My formal statement contains four sections as follows:

Section I: The Financial Reform Agenda
Section II: Alternative Financial Structures in Perspective
Section III: The Merits of Alternative Financial Structures
Section IV: The Challenges Associated with Enhanced Resolution Authority

Section I: The Financial Reform Agenda

In looking to the future, almost everyone who has seriously studied the causes of the crisis agrees that certain basic reforms are a must. In summary form, those basic reforms include the following:

1. The creation of a so-called “systemic regulator.” Among other things, the mission of the systemic regulator would include oversight of all systemically important institutions and, importantly, looking beyond individual institutions in order to better anticipate potential sources of economic and financial
contagion risk including emerging asset price bubbles. Anticipating future sources of contagion is difficult but not impossible.

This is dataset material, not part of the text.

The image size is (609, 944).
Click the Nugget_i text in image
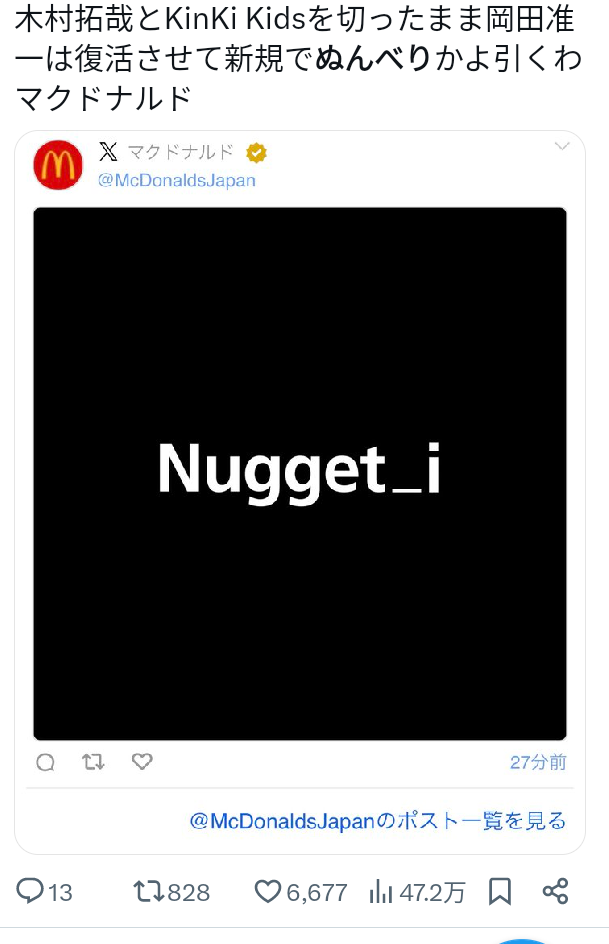[300, 470]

2. Higher and more rigorous capital and liquidity standards that recognize the compelling reality that managing and supervising capital adequacy and liquidity adequacy must be viewed as a single discipline.

3. Substantial enhancement in risk monitoring and risk management and more systematic prudential oversight of these activities.

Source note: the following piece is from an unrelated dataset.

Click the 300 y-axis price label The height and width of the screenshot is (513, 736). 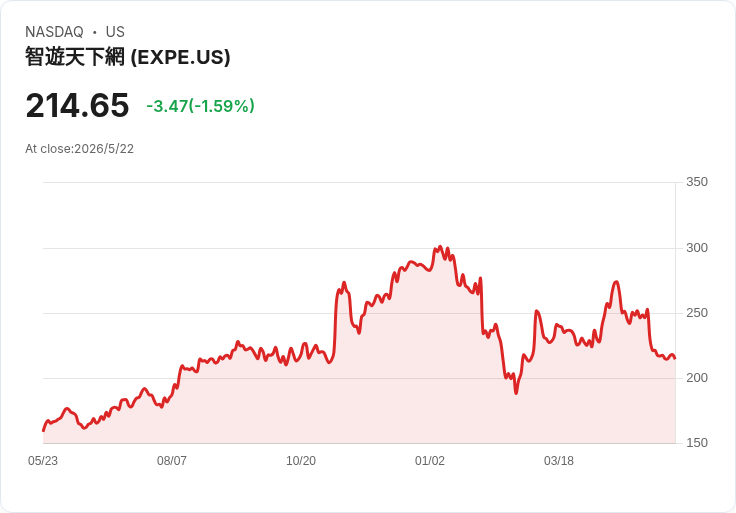coord(697,248)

4. The increased reliance by institutions and their supervisors on (1) stress tests; (2) so-called “reverse” stress tests; and (3) rigorous scenario analysis of truly extreme contingencies.

5. Efforts to intensify the never ending task of strengthening the infrastructure of the global financial system.

6. The creation of a flexible and effective framework for the timely and orderly wind-down of failing large and complex financial institutions (the Enhanced Resolution Authority discussed in Section IV).

7. Substantially enhanced cross-border cooperation and coordination on a wide range of issues from accounting policy and practice to more uniform prudential standards to better coordinated macro-economic policies.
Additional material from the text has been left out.